Although ANNs have been around since the late 1950's, it wasn't until the mid-1980's that algorithms became sophisticated enough for general applications. There are many different types of neural networks each having its own characteristics. There is no single ANN which is optimal for all problems, and in the last few years the literature on the use of ANNs in biomedical sciences has grown exponentially. Extensive examples are given of the medical application of ANNs in medical diagnosis (e.g. myocardial infarction, appendicitis), imaging (chest radiographs, breast US and mammography), pathology screening (Papanicolaou smears, breast FNAc), waveform analysis (electrocardiographic, electromyographic) and prediction of outcome such as cancer patients, critically ill patients and trauma patients.

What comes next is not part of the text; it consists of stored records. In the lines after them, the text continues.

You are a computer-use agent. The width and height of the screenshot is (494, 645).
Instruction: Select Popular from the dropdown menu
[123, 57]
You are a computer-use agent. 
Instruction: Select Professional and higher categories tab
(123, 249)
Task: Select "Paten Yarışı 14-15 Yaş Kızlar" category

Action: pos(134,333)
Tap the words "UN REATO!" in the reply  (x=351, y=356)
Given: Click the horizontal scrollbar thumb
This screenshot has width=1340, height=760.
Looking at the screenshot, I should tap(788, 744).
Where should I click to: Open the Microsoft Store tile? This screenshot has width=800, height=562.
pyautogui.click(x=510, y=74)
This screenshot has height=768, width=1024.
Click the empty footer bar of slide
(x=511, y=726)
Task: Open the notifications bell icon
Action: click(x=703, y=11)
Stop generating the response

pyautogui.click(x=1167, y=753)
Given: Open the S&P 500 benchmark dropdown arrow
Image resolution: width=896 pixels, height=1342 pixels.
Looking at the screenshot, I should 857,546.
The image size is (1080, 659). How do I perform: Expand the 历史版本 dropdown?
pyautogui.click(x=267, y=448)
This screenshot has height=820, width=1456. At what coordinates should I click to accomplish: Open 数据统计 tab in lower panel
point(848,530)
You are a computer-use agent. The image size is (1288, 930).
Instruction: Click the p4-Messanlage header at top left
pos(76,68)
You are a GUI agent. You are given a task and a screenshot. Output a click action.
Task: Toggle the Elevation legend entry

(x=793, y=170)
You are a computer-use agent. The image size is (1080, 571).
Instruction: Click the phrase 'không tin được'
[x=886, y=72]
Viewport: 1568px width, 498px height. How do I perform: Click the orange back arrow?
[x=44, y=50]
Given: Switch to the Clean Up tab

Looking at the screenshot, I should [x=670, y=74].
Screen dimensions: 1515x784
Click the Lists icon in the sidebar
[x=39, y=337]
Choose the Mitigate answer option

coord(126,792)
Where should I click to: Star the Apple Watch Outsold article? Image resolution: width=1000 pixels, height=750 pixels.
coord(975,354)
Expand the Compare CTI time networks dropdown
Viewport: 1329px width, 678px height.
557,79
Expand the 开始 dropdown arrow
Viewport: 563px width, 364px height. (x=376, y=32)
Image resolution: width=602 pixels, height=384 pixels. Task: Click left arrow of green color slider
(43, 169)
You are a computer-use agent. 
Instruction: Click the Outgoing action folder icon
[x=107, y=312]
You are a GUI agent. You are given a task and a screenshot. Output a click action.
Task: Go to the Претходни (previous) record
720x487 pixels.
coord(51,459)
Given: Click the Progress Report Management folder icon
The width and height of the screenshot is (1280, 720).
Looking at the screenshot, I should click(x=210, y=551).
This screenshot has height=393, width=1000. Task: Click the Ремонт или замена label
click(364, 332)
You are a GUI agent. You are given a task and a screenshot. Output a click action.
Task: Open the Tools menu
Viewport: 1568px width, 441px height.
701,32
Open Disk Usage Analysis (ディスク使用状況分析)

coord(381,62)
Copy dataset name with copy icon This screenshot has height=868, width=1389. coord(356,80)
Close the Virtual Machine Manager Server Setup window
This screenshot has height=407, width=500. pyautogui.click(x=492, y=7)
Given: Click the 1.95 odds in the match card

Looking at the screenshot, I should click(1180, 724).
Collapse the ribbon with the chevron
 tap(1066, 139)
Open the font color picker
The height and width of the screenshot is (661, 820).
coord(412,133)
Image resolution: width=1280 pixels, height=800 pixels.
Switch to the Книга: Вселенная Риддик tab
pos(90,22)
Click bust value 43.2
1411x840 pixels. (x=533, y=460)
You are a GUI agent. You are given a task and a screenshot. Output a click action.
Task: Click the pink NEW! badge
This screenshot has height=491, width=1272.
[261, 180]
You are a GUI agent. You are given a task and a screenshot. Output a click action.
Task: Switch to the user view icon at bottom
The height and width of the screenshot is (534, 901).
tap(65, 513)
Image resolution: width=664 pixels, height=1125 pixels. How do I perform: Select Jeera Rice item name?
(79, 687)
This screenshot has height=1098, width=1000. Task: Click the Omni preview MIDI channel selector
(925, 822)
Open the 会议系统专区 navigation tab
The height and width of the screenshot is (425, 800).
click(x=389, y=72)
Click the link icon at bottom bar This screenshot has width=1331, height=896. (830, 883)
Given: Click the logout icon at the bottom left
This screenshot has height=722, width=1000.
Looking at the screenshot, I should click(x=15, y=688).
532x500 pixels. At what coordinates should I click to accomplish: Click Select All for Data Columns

There are multitudes of different types of ANNs. Some of the more popular include the multilayer perceptron (MLP) which is generally trained with the backpropagation of error algorithm, learning vector quantization, radial basis function, etc etc. Back-Propagated Delta Rule Networks (BP) (sometimes known and multi-layer perceptrons (MLPs)) and Radial Basis Function Networks (RBF) are both well-known developments of the Delta rule for single layer networks (itself a development of the Perceptron Learning Rule). Some ANNs are classified as feedforward while others are recurrent (i.e., implement feedback) depending on how data is processed through the network. Another way of classifying ANN types is by their method of learning (or training), as some ANNs employ supervised training while others are referred to as unsupervised or self-organizing. Supervised training is analogous to a student guided by an instructor. Unsupervised algorithms essentially perform clustering of the data into similar groups based on the measured attributes or features serving as inputs to the algorithms. This is analogous to a student who derives the lesson totally on his or her own. ANNs can be implemented in software or in specialized hardware.

Neural networks cannot do anything that cannot be done using traditional computing techniques, but they can do some things which would otherwise be very difficult. In particular, they can form a model from their training data (or possibly input data) alone.